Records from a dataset
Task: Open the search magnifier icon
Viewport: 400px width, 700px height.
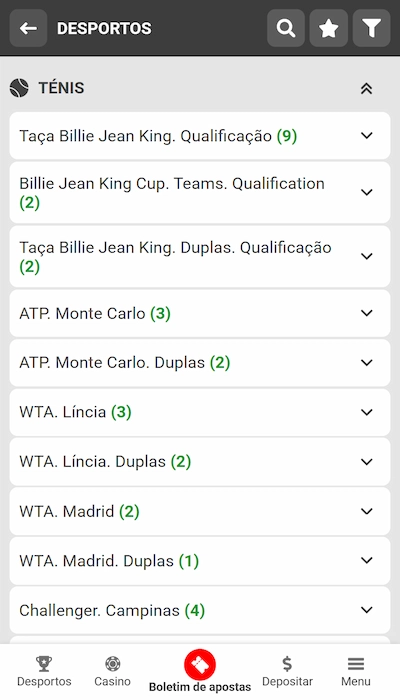Action: pos(286,28)
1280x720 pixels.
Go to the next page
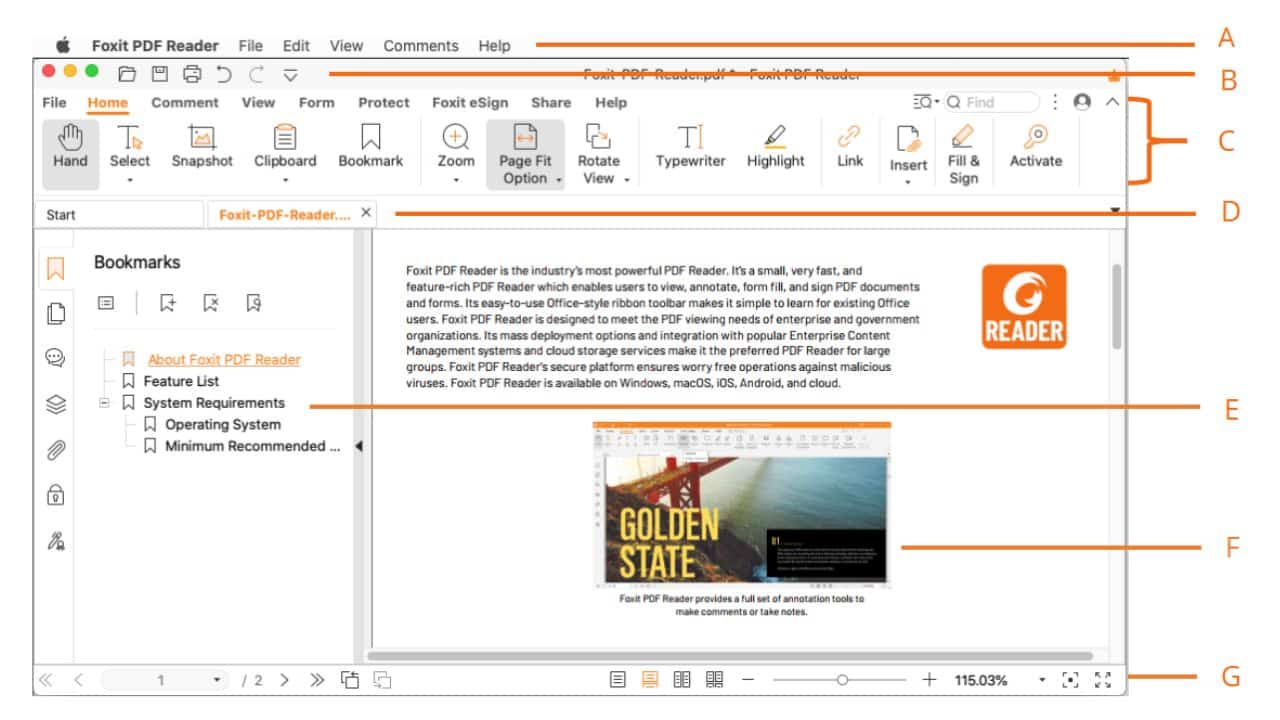[284, 680]
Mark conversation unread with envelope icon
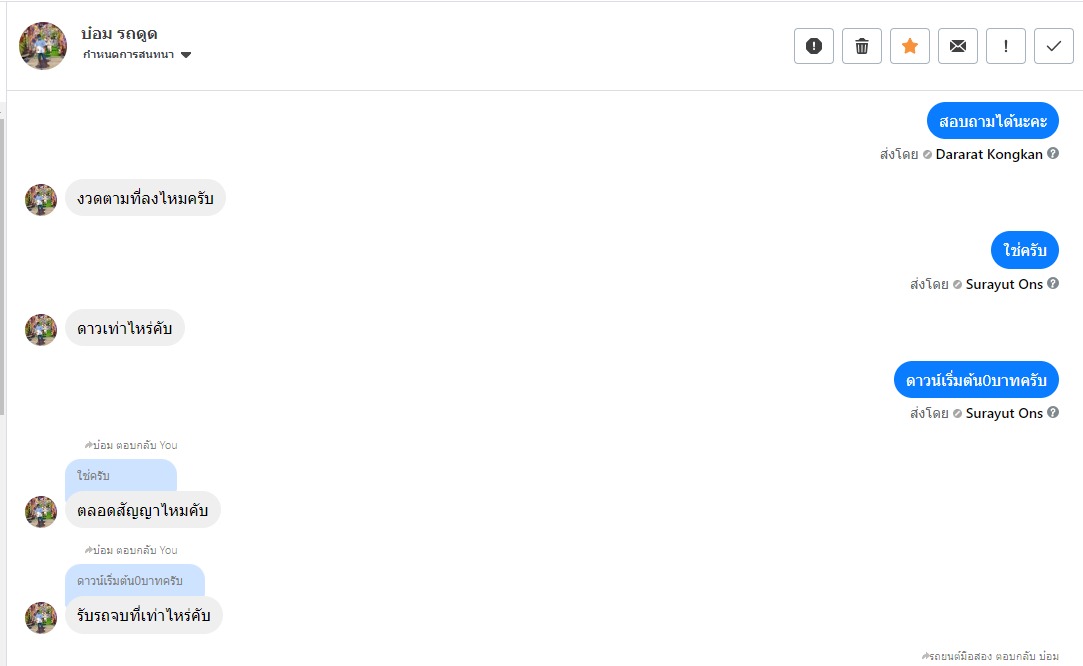Screen dimensions: 1083x666 pyautogui.click(x=958, y=46)
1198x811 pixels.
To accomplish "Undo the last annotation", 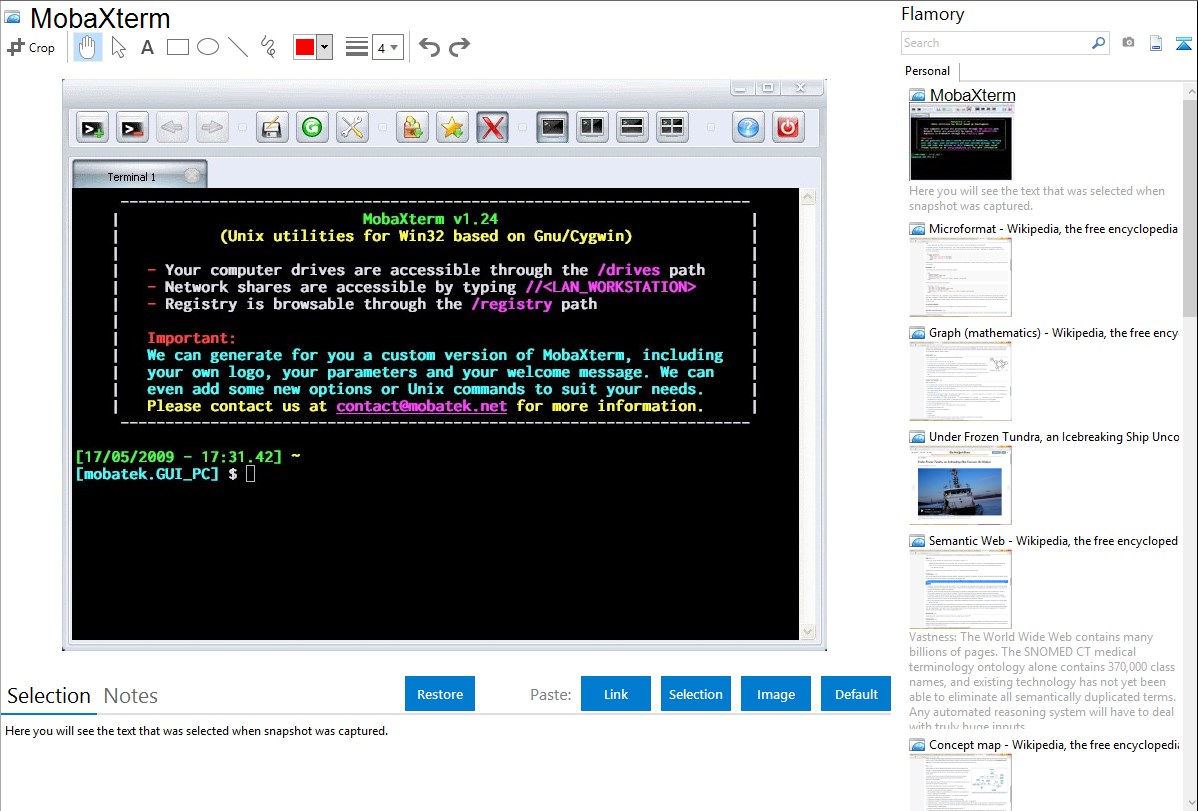I will click(429, 47).
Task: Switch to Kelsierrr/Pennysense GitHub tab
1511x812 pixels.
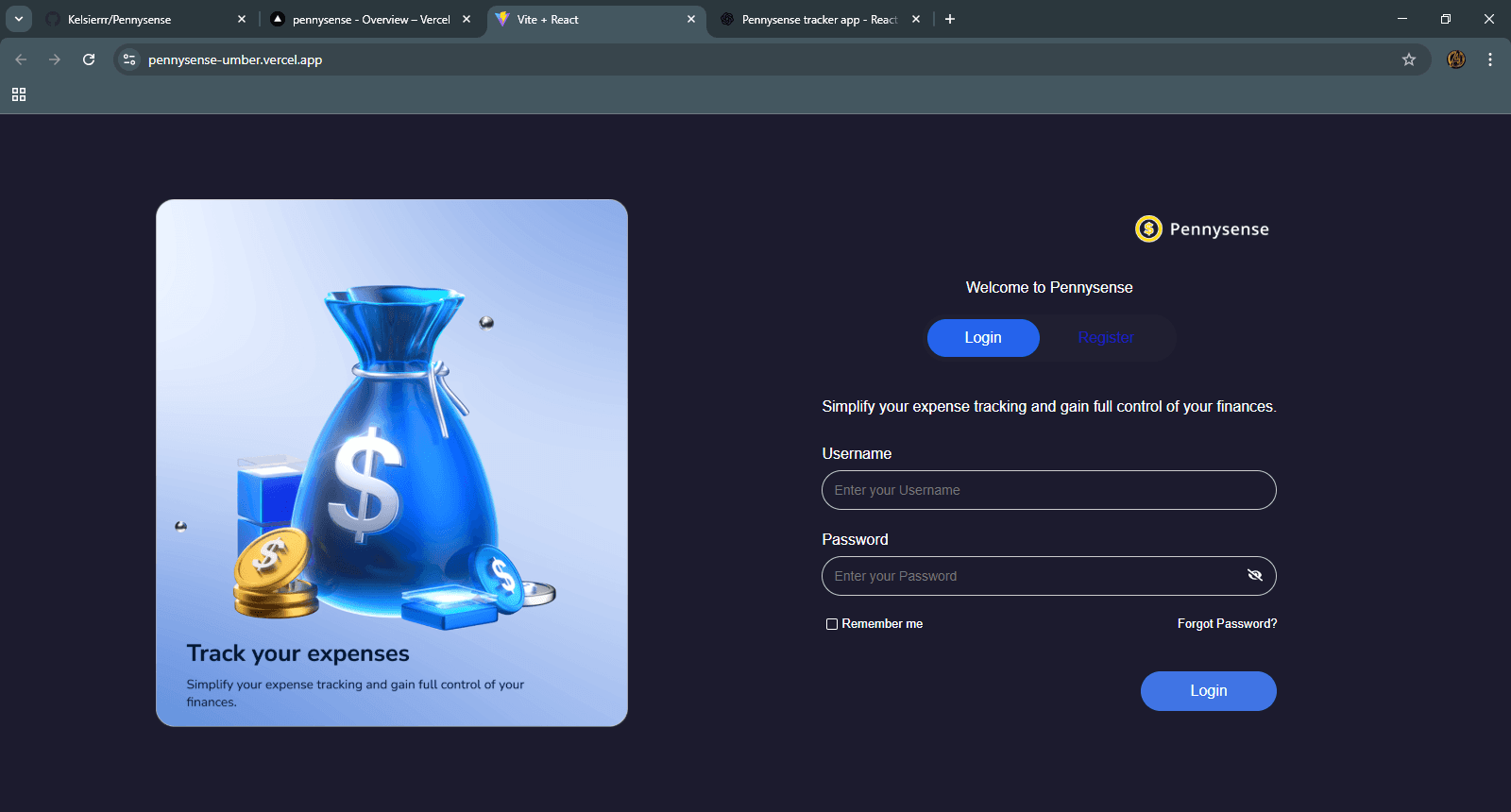Action: 142,19
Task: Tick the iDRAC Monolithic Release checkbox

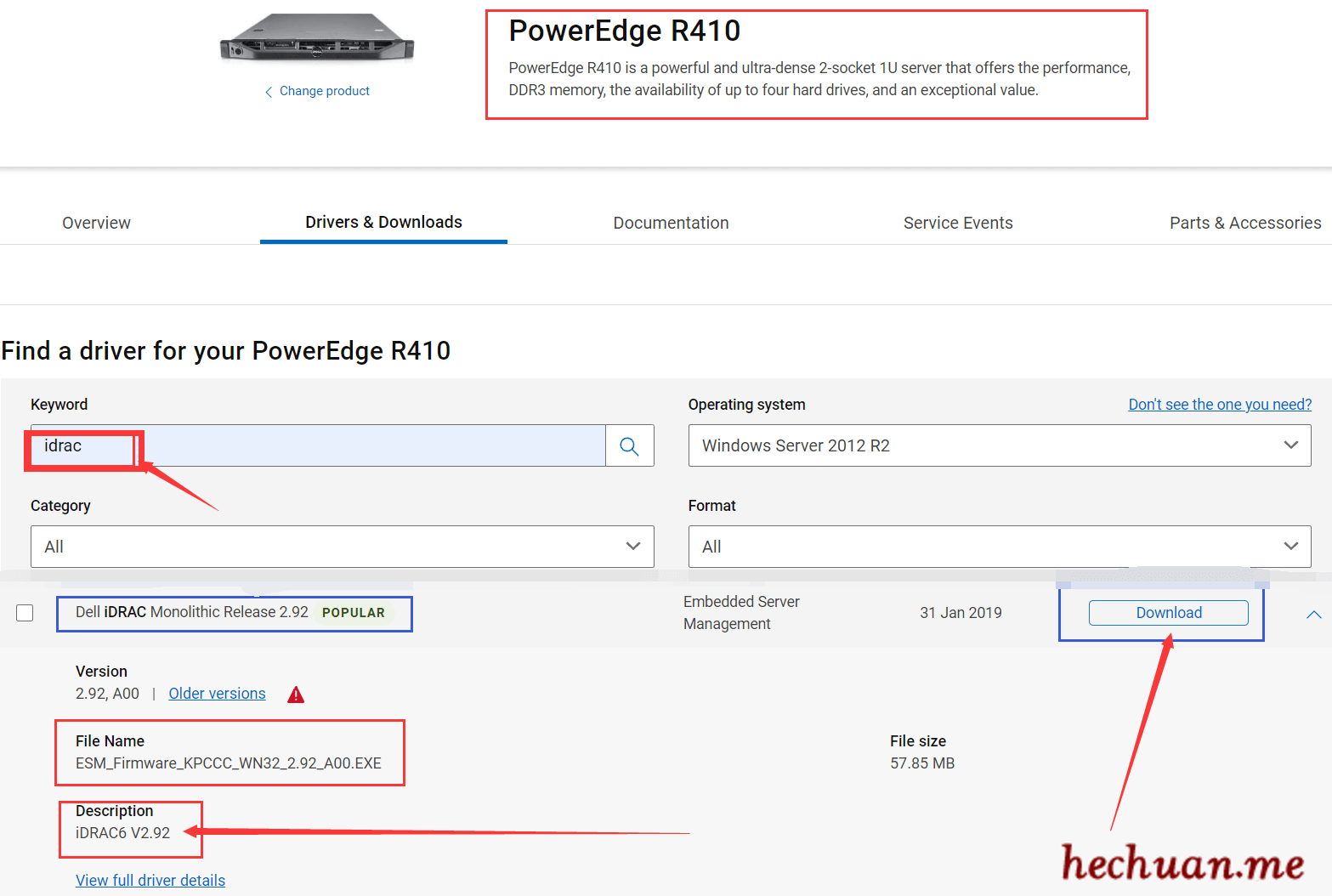Action: click(25, 613)
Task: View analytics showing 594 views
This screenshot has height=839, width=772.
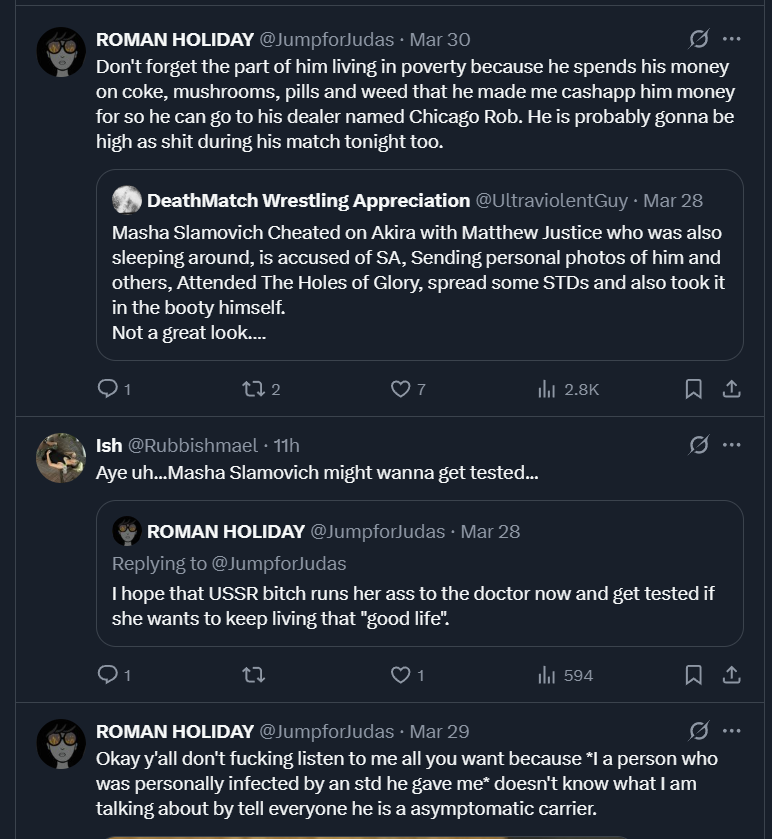Action: click(547, 675)
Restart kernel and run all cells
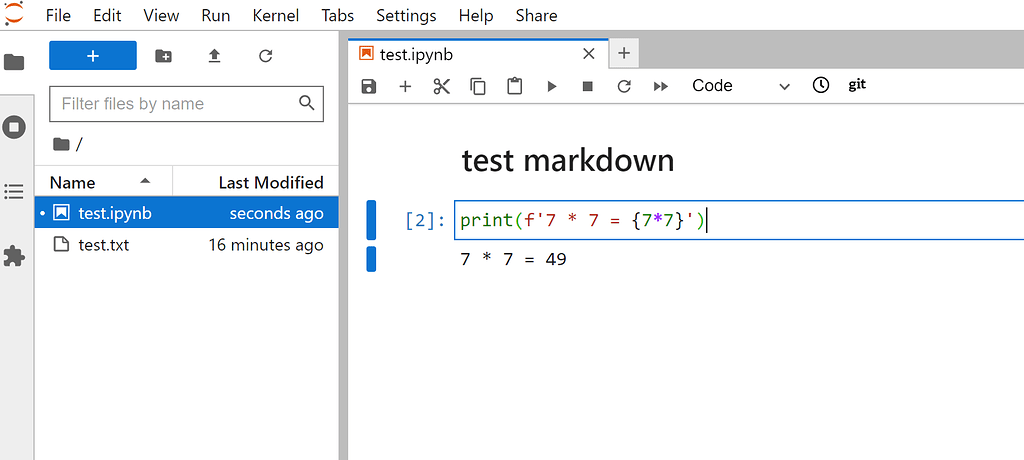 660,86
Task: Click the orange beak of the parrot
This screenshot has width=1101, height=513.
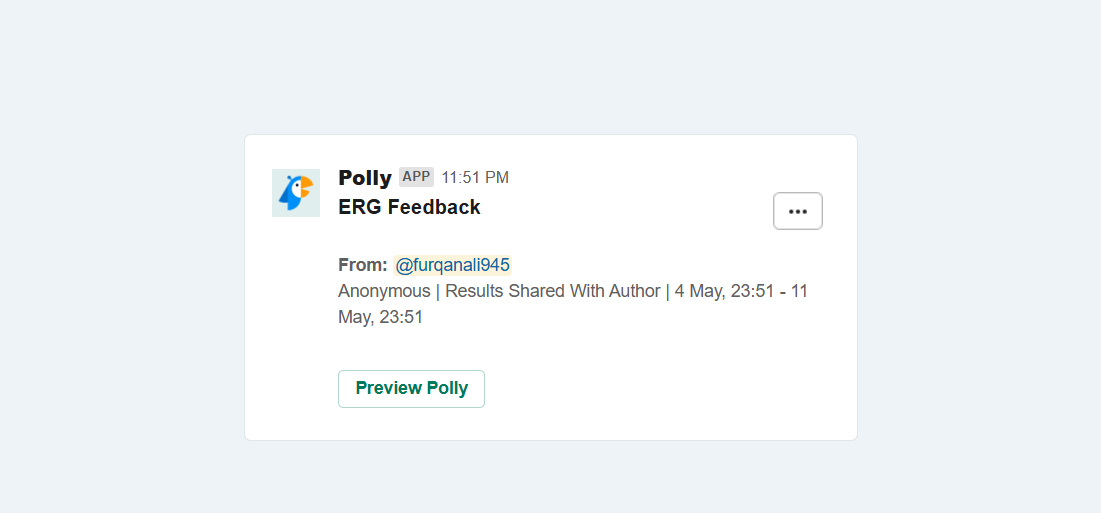Action: click(x=306, y=186)
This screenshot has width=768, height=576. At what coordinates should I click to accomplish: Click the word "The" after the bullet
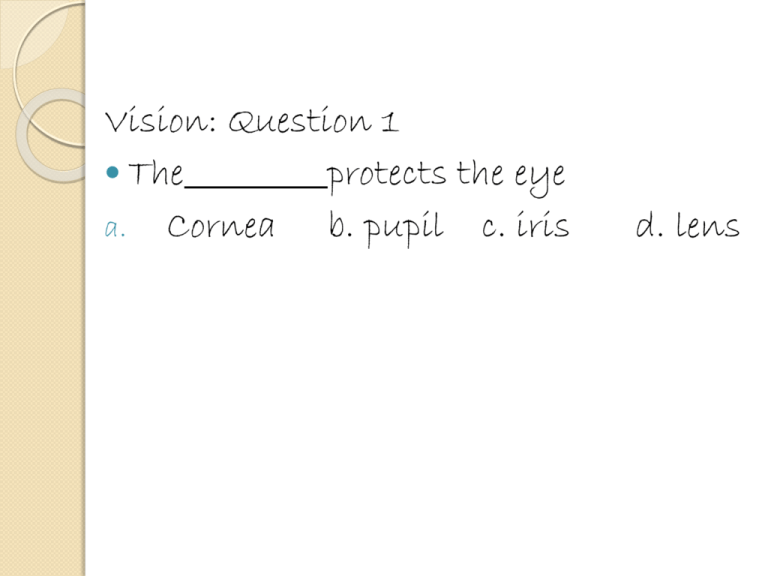pyautogui.click(x=156, y=174)
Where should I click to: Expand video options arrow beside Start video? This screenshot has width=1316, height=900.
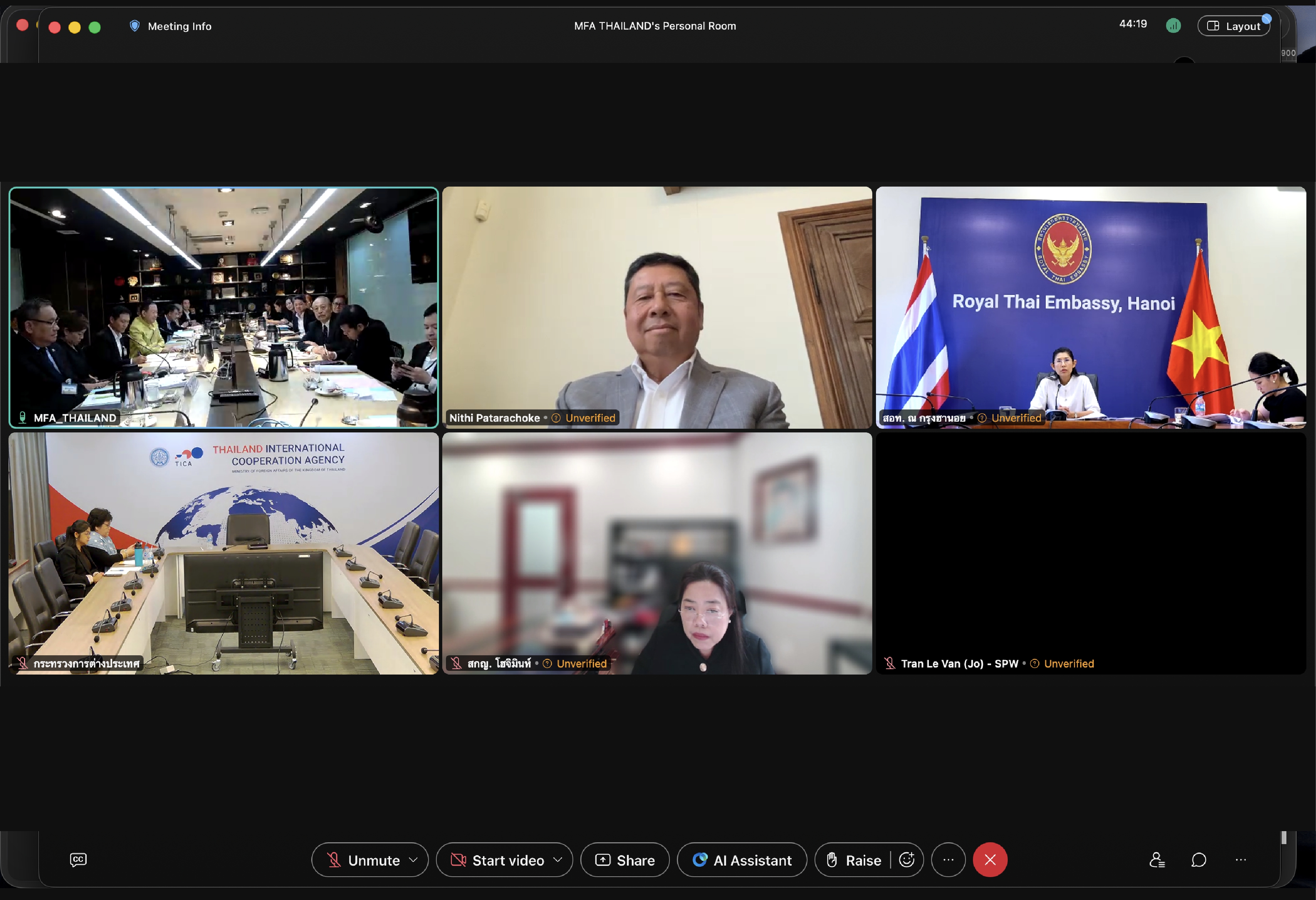[558, 859]

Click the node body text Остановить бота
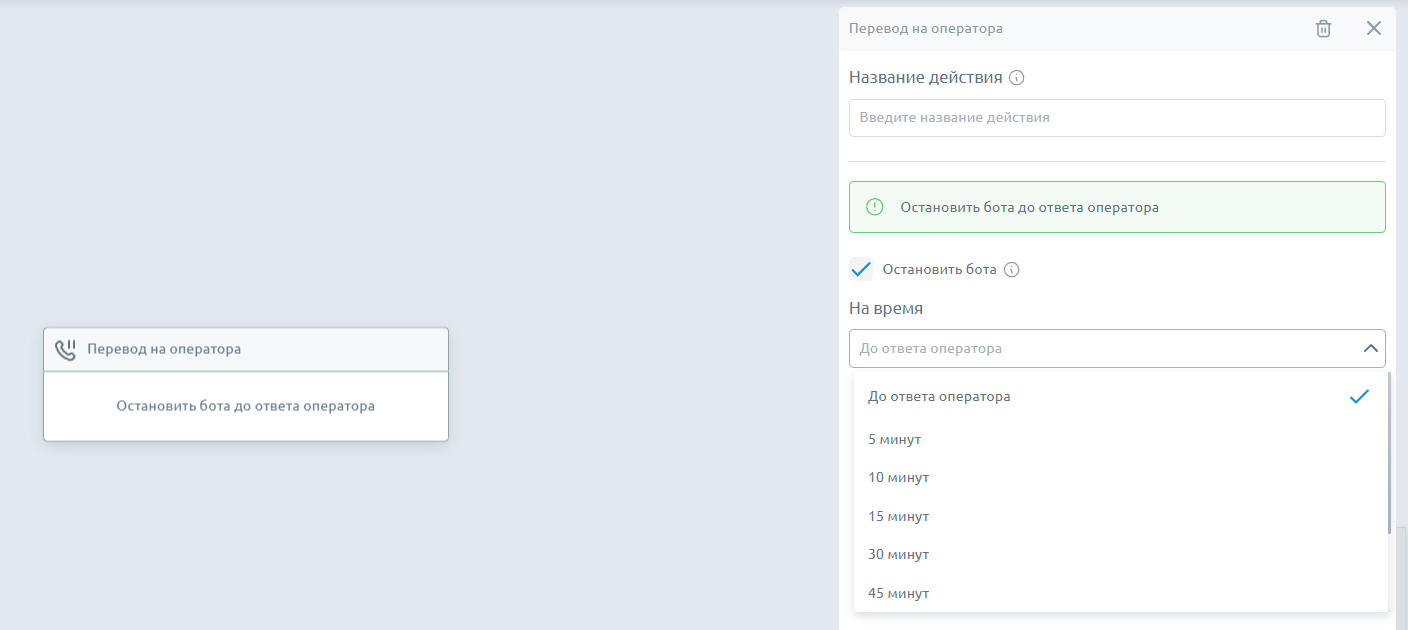pos(245,406)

▶ The problem
Give back exactly the lines running from the one that contains "Where should I" to the end of the records, including both of those lines and excluding every picture.

▶ Solution to the problem
Where should I click to: Expand video options arrow beside Start video? This screenshot has width=1316, height=900.
[558, 859]

Click the node body text Остановить бота
pos(245,406)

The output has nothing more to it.